Just In: Alaska Airlines to Acquire Hawaiian Airlines in $1.9 Billion Deal

“What we saw here was a unique opportunity in time at the valuation that we saw Hawaiian at.”

SMEBRDecember 4, 21:11
Just In: Alaska Airlines to Acquire Hawaiian Airlines in $1.9 Billion Deal

Alaska Air Group has agreed to acquire competitor Hawaiian Airlines in a $1.9 billion transaction, initiating a possible regulatory conflict in the second proposed consolidation of airlines within a span of less than two years.

Alaska Air Group is set to acquire Hawaiian Airlines at a rate of $18 per share, while also assuming $900 million of the airline's debt, as disclosed by both companies on Sunday. Hawaiian Airlines concluded trading on Friday with shares at $4.86, resulting in a market capitalization of approximately $250 million. The shares have experienced a nearly 53% decline over the course of the year.

Hawaiian Airlines has faced a series of difficulties, including the Maui wildfires, heightened competition from Southwest, which has expanded its services in Hawaii, and a slower rebound in travel to and from Asia following the pandemic. Since the beginning of 2020, Hawaiian has reported net losses in all quarters except one. In contrast, Alaska and several other carriers have managed to regain a stronger financial position as the impact of the pandemic has diminished.

“What we saw here was a unique opportunity in time at the valuation that we saw Hawaiian at,” said Shane Tackett, Alaska Airlines’ CFO, in an interview. He said the deal would position the merged entities as a "market leader" in the premium-travel segment of the Hawaiian market.

Carriers have encountered significant resistance from President Joe Biden's Justice Department in their attempts to merge for enhanced competition against larger competitors.
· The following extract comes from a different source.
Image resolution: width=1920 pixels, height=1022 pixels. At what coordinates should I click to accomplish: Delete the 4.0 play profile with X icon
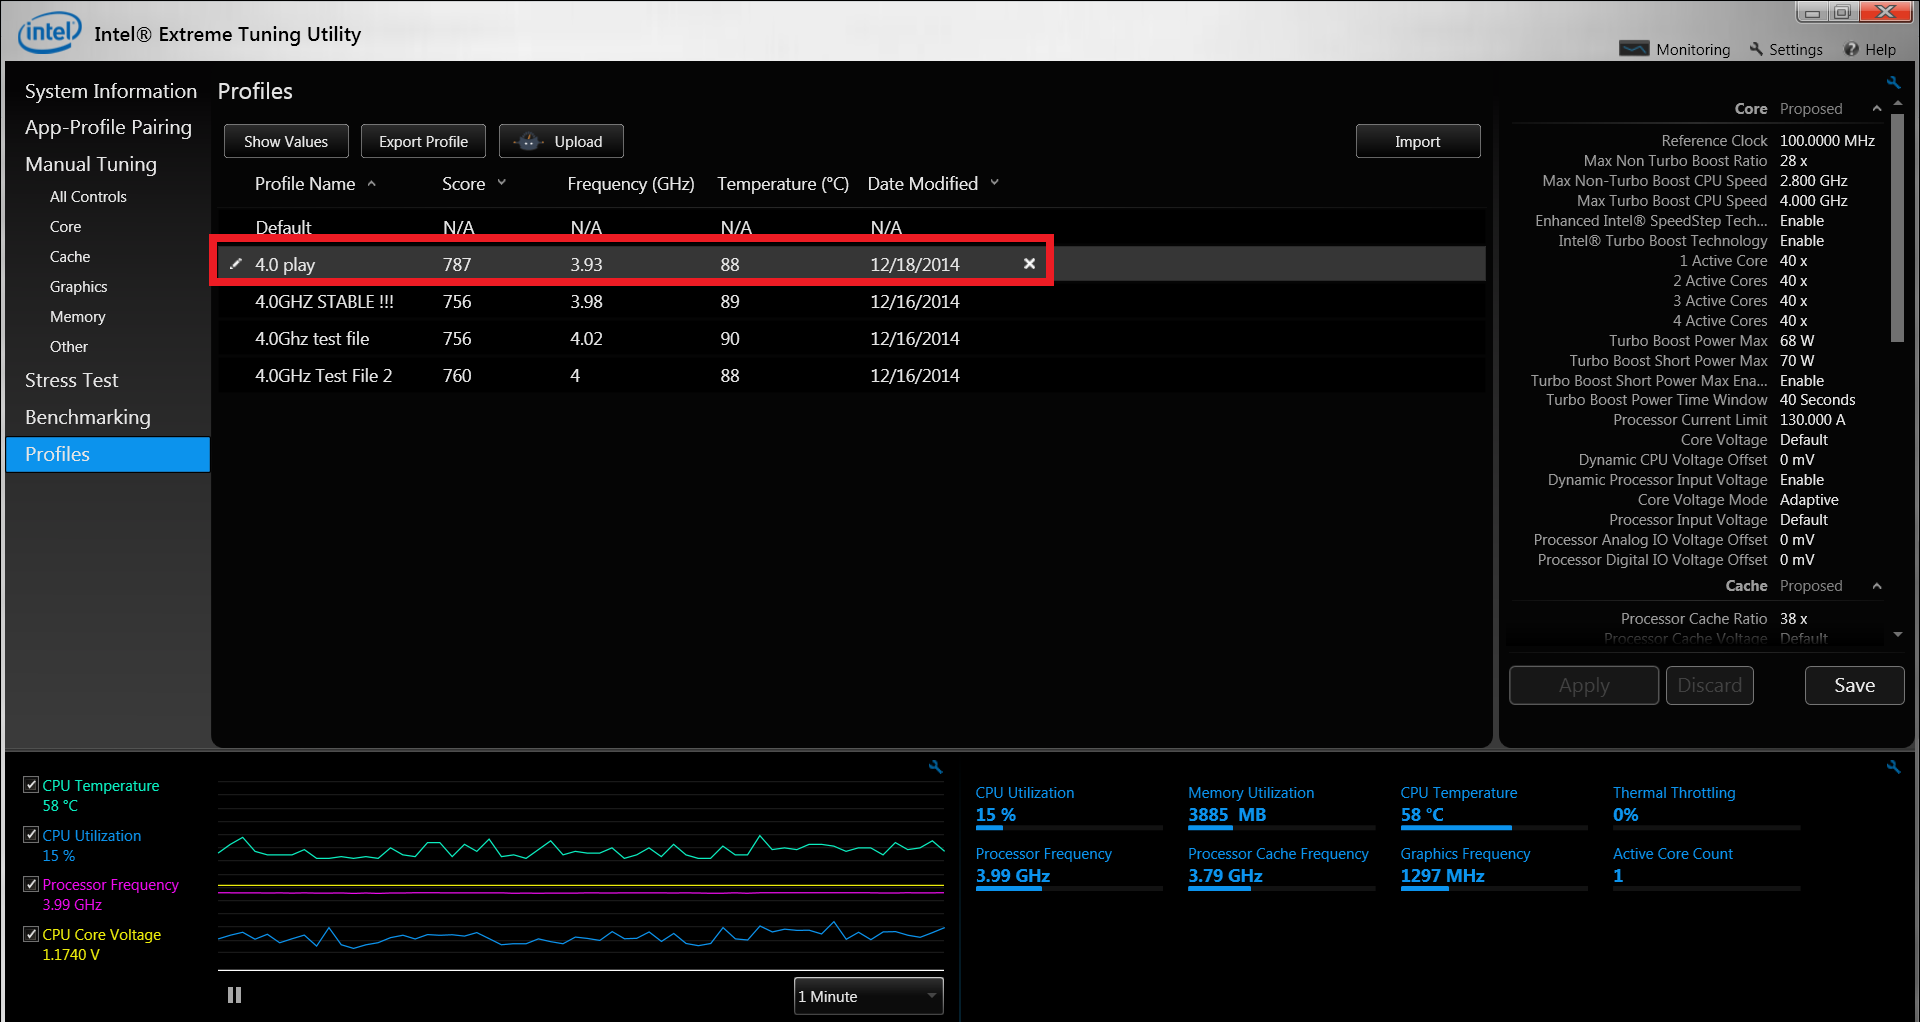click(x=1029, y=264)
In a recent development, the DOJ successfully won a lawsuit to dissolve a regional partnership in the Northeast between JetBlue Airways and American Airlines earlier this year.

The Justice Department has also taken legal action to prevent the proposed acquisition of the discount carrier Spirit Airlines by JetBlue Airways. The trial for this case is anticipated to conclude in the coming days.

The four major airlines, namely American, United, Delta, and Southwest, currently dominate around 80% of the U.S. market. Hawaiian and Alaska Airlines have indicated that they anticipate the completion of the transaction within the next 12 to 18 months, depending upon approval from regulators and Hawaiian's shareholders.

During a conference call with analysts on Sunday evening, Alaska CEO Ben Minicucci conveyed optimism about the approval of the deal. He highlighted 12 overlapping markets, a joint total of 1,400 daily flights, and an expanded network. Minicucci asserted that this broader network would position the airline to compete effectively with the four largest carriers in the industry.

“We are hopeful that it will be seen in a positive light,” he said.

The Association of Flight Attendants-CWA, representing cabin crews at both Alaska and Hawaiian Airlines, has stated that it will assess the details of the deal.

“Our first priority is to determine whether this merger will improve conditions for Flight Attendants just like the benefits the companies have described for shareholders and consumers,” the AFA said in a statement. “Our support of the merger will depend on this.”

The merged entity will have its headquarters in Seattle, the current headquarters of Alaska Airlines, and will be headed by CEO Ben Minicucci.

“Given the transaction dollars we paid we feel this is strategically a step-change for us to accelerate not only our financial performance but the growth of our network,” he said on the call.

The two airlines have announced their intention to maintain each carrier's brand while operating on a unified platform. The merger will result in a combined fleet of 365 airplanes, serving 138 destinations.

Before the pursuit of Hawaiian Airlines, Alaska Airlines completed the acquisition of Virgin America for $2.6 billion in 2016.

The acquisition of Hawaiian Airlines represents a significant change for Alaska Airlines. Alaska Airlines primarily operates Boeing 737s and had previously focused on streamlining Virgin America's fleet of Airbus planes after its acquisition in 2016. The purchase of Hawaiian Airlines introduces a more complex mix of aircraft, including both Boeing and Airbus jets, encompassing both narrow-body and wide-body planes, into Alaska's operations.

“The Hawaiian brand will remain an important part of our home state with Honolulu becoming a strategic hub for the combined company and expanded service for Hawaii residents,” Hawaiian CEO Peter Ingram said on the call Sunday.

The merger will enable Alaska Airlines to significantly expand its nonstop or one-stop flight offerings from the Hawaiian Islands to various destinations across North America, effectively tripling the current capacity. Additionally, the agreement will bring Hawaiian Airlines' long-haul flights to and from Asia into Alaska's operational purview. It's worth noting that Hawaiian Airlines entered into an arrangement last year to operate converted-cargo planes for Amazon.

Alaska Airlines has stated that the deal is expected to enhance earnings within the next two years, with a minimum of $235 million in "run-rate synergies."

The quotes cited in this piece were extracted from CNBC.